To do → Transcribe the listing below only from the line with "Viewport: 1092px width, 1092px height." up to and including the line with "Task: Edit the Nome field with pencil icon".

Extracted entries →
*** Begin section ***
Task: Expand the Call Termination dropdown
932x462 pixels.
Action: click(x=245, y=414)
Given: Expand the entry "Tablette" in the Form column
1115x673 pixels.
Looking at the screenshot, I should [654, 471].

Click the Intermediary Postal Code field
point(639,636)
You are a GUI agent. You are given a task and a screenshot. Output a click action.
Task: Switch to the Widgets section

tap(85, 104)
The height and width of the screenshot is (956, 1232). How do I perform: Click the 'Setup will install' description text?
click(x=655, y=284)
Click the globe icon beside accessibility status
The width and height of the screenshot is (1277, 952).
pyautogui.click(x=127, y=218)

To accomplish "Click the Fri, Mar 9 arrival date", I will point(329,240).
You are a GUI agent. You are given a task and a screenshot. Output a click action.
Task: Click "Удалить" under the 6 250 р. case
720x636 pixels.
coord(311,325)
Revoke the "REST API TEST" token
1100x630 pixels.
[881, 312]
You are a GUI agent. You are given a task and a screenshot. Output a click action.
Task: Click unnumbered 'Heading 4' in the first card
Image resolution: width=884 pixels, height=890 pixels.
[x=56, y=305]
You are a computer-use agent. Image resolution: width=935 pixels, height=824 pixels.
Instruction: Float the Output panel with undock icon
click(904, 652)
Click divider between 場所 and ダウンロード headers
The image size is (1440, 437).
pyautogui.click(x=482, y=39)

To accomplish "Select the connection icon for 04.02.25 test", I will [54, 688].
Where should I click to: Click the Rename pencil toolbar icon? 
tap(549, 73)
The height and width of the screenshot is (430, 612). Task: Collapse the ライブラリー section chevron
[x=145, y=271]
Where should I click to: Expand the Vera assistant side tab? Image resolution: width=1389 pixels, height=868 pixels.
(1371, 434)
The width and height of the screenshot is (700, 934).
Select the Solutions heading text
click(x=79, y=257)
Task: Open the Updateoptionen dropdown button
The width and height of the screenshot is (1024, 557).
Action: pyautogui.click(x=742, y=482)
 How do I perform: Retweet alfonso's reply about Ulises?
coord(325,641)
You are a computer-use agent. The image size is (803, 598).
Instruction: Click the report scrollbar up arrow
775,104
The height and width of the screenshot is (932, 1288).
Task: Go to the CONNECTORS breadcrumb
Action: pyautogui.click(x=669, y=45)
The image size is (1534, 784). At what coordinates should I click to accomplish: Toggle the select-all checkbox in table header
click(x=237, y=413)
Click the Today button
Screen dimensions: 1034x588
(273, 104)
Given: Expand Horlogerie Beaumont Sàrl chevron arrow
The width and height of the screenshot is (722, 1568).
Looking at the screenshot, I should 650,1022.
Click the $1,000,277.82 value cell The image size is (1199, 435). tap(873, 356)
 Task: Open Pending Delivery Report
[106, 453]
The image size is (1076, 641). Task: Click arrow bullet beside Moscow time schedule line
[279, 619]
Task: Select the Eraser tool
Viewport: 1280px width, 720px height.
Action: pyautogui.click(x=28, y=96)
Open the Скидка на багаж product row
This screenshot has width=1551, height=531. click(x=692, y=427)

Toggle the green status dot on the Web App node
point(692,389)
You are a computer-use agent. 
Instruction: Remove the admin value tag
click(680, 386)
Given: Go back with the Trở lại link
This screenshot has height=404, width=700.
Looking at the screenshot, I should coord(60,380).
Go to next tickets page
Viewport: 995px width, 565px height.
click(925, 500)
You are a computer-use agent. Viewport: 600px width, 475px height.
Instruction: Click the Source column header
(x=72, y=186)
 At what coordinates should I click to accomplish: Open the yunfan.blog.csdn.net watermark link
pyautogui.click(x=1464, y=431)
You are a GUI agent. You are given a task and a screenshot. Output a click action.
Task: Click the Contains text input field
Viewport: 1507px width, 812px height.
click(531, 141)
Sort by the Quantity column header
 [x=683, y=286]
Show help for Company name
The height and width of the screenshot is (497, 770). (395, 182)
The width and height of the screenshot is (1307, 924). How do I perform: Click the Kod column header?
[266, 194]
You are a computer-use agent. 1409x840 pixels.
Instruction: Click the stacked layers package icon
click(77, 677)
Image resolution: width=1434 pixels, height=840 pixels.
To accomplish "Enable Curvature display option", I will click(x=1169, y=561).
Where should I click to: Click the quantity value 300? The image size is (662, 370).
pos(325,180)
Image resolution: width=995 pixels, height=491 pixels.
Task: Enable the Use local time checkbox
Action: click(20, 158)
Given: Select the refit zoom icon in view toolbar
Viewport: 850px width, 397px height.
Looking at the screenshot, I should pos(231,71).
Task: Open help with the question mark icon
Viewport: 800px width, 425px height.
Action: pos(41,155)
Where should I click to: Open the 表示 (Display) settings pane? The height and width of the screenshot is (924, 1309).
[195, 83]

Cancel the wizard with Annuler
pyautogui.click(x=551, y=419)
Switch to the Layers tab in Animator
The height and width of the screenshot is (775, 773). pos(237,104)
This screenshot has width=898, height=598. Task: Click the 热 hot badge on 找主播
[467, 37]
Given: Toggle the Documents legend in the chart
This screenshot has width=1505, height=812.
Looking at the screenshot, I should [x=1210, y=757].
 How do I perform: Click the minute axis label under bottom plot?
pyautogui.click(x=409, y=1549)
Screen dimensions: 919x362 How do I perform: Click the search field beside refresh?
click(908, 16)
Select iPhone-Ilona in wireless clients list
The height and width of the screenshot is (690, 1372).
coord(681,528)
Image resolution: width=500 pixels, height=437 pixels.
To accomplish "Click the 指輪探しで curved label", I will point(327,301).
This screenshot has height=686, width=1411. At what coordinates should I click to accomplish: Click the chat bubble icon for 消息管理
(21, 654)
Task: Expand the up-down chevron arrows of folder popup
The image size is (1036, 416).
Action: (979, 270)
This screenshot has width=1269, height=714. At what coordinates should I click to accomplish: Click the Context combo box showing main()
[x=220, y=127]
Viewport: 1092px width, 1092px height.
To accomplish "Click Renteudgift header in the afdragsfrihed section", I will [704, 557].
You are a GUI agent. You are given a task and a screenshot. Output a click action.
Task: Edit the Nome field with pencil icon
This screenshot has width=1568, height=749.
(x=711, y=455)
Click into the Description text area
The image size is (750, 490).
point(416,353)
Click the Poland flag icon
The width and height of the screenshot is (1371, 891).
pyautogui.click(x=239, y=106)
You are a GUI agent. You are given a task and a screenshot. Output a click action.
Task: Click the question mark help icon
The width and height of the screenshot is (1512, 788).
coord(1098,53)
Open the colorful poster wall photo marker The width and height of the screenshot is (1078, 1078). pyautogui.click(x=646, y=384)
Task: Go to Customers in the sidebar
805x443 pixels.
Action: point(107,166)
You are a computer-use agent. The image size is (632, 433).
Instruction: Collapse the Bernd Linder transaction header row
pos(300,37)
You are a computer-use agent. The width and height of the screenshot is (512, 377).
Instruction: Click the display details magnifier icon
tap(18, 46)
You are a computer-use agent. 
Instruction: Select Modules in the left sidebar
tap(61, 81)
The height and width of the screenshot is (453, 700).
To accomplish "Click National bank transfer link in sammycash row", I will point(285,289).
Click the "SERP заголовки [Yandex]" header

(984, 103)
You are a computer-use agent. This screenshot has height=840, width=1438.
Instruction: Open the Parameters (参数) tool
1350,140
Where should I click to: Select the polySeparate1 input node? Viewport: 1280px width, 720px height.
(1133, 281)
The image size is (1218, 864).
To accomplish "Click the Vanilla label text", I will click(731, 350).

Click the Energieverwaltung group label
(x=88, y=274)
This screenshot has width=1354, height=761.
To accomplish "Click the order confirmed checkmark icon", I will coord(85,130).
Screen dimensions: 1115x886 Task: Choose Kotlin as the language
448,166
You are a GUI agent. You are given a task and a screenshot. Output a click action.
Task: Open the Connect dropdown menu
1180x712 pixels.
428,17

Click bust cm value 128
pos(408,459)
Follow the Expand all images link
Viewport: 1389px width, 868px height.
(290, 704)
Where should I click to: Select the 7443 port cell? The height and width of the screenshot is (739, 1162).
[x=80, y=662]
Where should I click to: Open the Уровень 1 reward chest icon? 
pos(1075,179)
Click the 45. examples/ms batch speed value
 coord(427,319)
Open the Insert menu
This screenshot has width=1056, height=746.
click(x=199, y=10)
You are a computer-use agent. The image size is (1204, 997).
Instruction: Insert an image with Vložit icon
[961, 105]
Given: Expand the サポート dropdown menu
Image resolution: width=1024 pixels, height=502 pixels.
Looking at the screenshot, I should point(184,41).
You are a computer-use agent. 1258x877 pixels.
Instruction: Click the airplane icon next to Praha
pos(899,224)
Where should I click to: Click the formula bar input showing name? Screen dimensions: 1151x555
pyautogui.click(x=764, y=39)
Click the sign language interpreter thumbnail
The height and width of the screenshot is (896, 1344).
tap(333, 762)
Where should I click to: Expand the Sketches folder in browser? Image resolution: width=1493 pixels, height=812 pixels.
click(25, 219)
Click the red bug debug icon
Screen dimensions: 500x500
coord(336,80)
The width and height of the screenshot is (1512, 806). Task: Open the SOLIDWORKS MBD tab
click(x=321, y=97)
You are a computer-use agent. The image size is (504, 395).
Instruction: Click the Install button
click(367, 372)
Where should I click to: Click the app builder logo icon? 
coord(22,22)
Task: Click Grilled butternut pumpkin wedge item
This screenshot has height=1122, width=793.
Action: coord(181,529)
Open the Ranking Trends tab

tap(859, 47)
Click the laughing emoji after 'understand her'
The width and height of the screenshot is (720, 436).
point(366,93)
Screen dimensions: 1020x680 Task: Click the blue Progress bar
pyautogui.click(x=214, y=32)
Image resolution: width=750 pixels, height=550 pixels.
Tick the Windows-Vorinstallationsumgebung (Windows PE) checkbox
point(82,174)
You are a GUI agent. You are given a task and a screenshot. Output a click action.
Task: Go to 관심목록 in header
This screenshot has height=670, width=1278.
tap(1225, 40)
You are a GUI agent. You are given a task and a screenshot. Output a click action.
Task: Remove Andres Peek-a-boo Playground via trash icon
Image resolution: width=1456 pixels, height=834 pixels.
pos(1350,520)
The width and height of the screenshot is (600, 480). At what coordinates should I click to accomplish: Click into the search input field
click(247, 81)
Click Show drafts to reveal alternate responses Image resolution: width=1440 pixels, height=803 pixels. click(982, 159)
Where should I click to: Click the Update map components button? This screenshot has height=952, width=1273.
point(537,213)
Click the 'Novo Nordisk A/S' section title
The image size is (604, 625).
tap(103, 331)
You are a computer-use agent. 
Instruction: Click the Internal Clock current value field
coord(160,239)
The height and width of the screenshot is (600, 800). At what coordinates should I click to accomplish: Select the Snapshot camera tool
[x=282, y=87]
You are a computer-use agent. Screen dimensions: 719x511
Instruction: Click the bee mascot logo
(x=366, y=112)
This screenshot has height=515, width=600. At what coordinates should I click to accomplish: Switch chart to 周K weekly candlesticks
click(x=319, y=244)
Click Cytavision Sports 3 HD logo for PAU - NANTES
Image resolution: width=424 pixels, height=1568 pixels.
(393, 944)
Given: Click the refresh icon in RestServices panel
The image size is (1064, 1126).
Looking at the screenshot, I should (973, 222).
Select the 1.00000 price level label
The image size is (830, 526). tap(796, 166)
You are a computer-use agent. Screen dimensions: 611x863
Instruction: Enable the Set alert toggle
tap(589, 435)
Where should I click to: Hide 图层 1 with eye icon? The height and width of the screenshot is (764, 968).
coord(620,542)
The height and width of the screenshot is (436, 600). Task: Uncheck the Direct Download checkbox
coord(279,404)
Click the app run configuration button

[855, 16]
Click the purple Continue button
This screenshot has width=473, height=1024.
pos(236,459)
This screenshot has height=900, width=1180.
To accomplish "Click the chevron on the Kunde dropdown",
*** End section ***
Written answer →
Viewport: 1092px width, 1092px height.
To accomplish "Click Renteudgift header in the afdragsfrihed section", I will [704, 557].
You are a GUI agent. You are given a task and a screenshot. Output a click action.
Task: Edit the Nome field with pencil icon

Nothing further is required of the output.